Unfortunately for Dunlap and Wilson, the Seahawks didn’t even make it out of the NFC wild-card round. Despite how much Dunlap’s arrival helped the Seahawks’ defense, he may not be long for Seattle — and Wilson should be infuriated by that possibility.
The Seattle Seahawks may cut Carlos Dunlap to save money
Carlos Dunlap could be the next cap casualty coming to the free-agent market.
Seattle can avoid paying Dunlap that money, though, if they cut him before March 21.
Money always talks in the NFL, and the impact Dunlap had upon joining the Seahawks via trade last season doesn’t change that fact.
Russell Wilson should be outraged by that idea
Russell Wilson is entering his 10th NFL season, and he understands the financial factor all too well.
Still, Wilson should be greatly disturbed by the idea of Seattle cutting Dunlap and letting him leave in free agency. Dunlap had five sacks in eight games for the Seahawks last year.
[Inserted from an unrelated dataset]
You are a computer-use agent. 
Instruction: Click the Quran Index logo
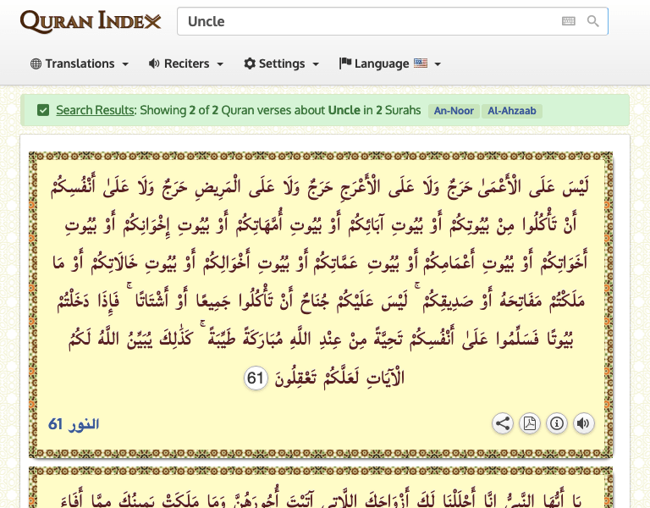point(91,21)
The veteran defender added two pass breakups in Seattle’s wild-card round loss to Jared Goff and the Rams.
Dunlap hasn’t shown any indication to retire, and he could generate interest on the open market. At age 32, Dunlap might have to settle for a one-year deal, but his revitalized play in Seattle last year should help his chances of earning a strong payday.
Russell Wilson needs the Seahawks to keep Carlos Dunlap
On the one hand, $3 million is $3 million, especially amid a pandemic.
Nonetheless, Russell Wilson needs to use his power and ensure the Seattle Seahawks keep Carlos Dunlap. The Seahawks currently only have four draft picks this year, and none in the first round after the Jamal Adams trade last summer.
If the Seahawks intend to keep Wilson, they need to build around him with proven pieces. Seahawks general manager John Schneider hasn’t exactly had the best draft success in recent years.
Of course, all of this is for nothing if the Seahawks blow everything up and trade Wilson. Seattle would essentially punt on the 2021 season by trading Wilson, who is arguably the greatest player in franchise history.
And if the Seahawks send Wilson to Chicago or New Orleans or anywhere else, there is no point in bringing Dunlap back. Dunlap can try to team up with Wilson on another team — one that, hopefully for Dunlap, could use a veteran pass-rusher and has the money to give him a reasonable salary.